Maaf
Sumber: https://id.pinterest.com/aienahaikal/gambar/
Sebenarnya ada rasa menyesal menyelimuti hatiku, apalagi saat kukenang masalah itu, aku belum sadar ataupun mengerti apakah aku masih bisa di katakan anak yang berbakti?? Ataukah anak durhaka bagi orang tuaku…………?
Di pembaringan malam ini kutengok wajah adik bungsuku yang elok, ada rasa cinta yang tulus ikhlas telah aku rasakan, rasa senang yang tak terhingga menyelimuti tubuh ini.
”sungguh dia adik yang terbaik yang kau berikan kepadaku Ya Allah”, ucapku dalam hati.
Ku rebahkan tubuhku disampingnya, dan ku dengarkan setiap tarikan nafasnya, kucoba untuk memejamkan mataku di malam yang dingin itu, namun Entah kenapa, ingatan masa lalu tiba-tiba kembali menari-nari di otakku.
Ketika itu umurku sudah menginjak 18 tahun, aku adalah seorang anak dari seorang buruh petik teh, dan aku mempunyai 3 saudara dalam rumah, akulah yang tertua, sedang adik bungsuku masih berumur 1,5 taun. Aku masih bersekolah di kelas 12 sebuah sekolah negeri yang bernama SMAN 1 Pangalengan di Kabupaten Bandung.
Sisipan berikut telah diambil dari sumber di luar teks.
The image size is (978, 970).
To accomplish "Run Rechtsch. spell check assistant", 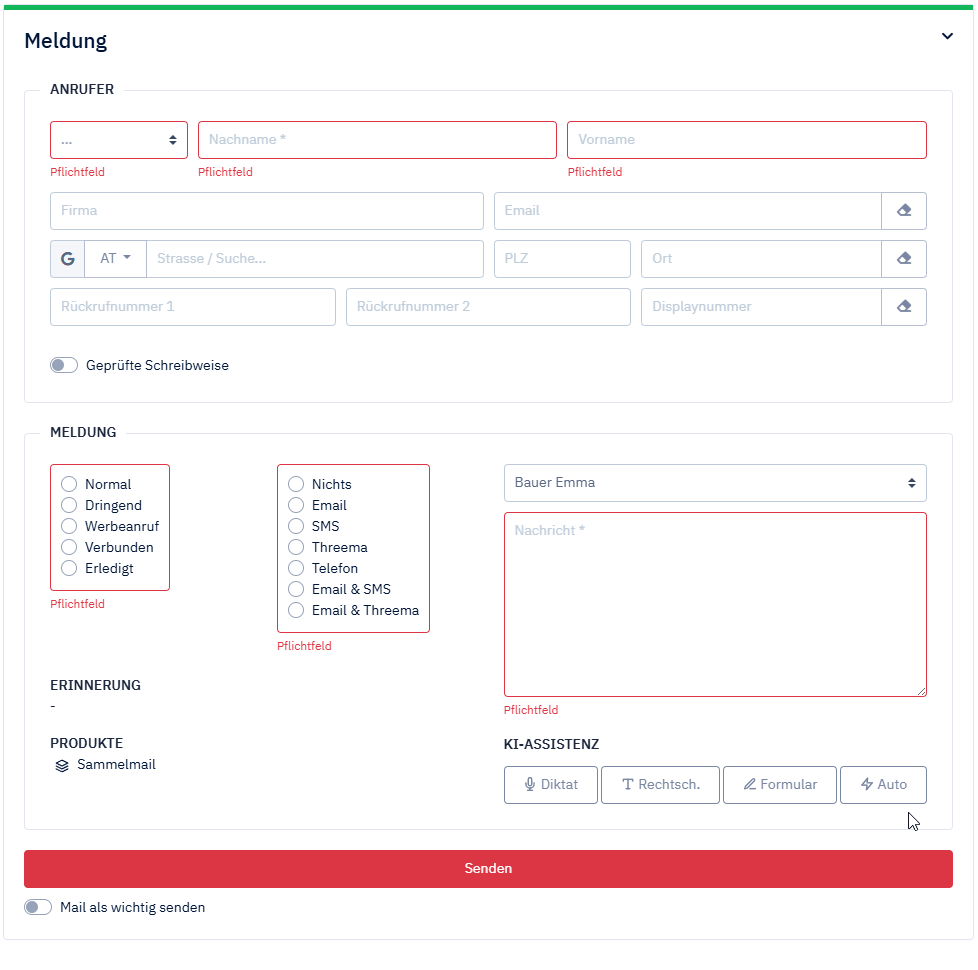I will click(x=660, y=785).
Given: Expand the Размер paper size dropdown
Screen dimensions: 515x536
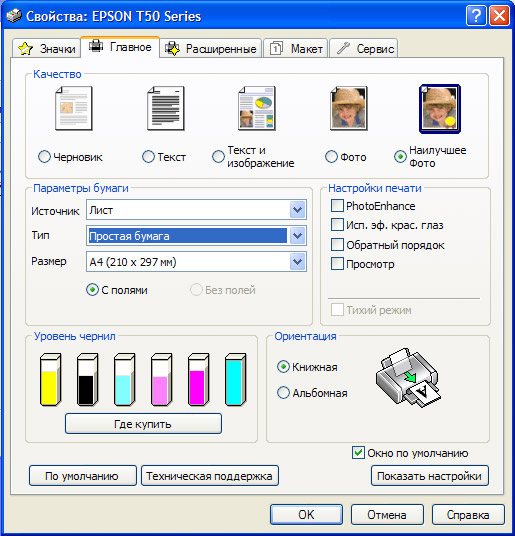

Satu harapanku yaitu setelah lulus nanti aku ingin sekali kuliah di perguruan tinggi yang aku favoritkan. Dan harapan itu pun aku sampaikan kepada orang tuaku.
“Pak, kalo Ulfi lulus nanti, Ulfi bolehkan kuliah???”,kataku disaat itu.
“emang, kamu mau kuliah dimana neng?”, bapakku menjawab sambil merebahkan tubuhnya.
“Di UNPAD pak, di fakultas Pertanian, disana dah ada jurusan Agroteknologinya, jadi bisa sekalian ngembangin ilmu pertanian di sini nanti kalau dah lulus”, jawabku sambil bersemangat.
Bapakku hanya diam mendengar penuturanku,namun ada sedikit guratan keraguan di wajahnya, dan akhirnya beliau hanya berkata, “Liat nanti saja neng”.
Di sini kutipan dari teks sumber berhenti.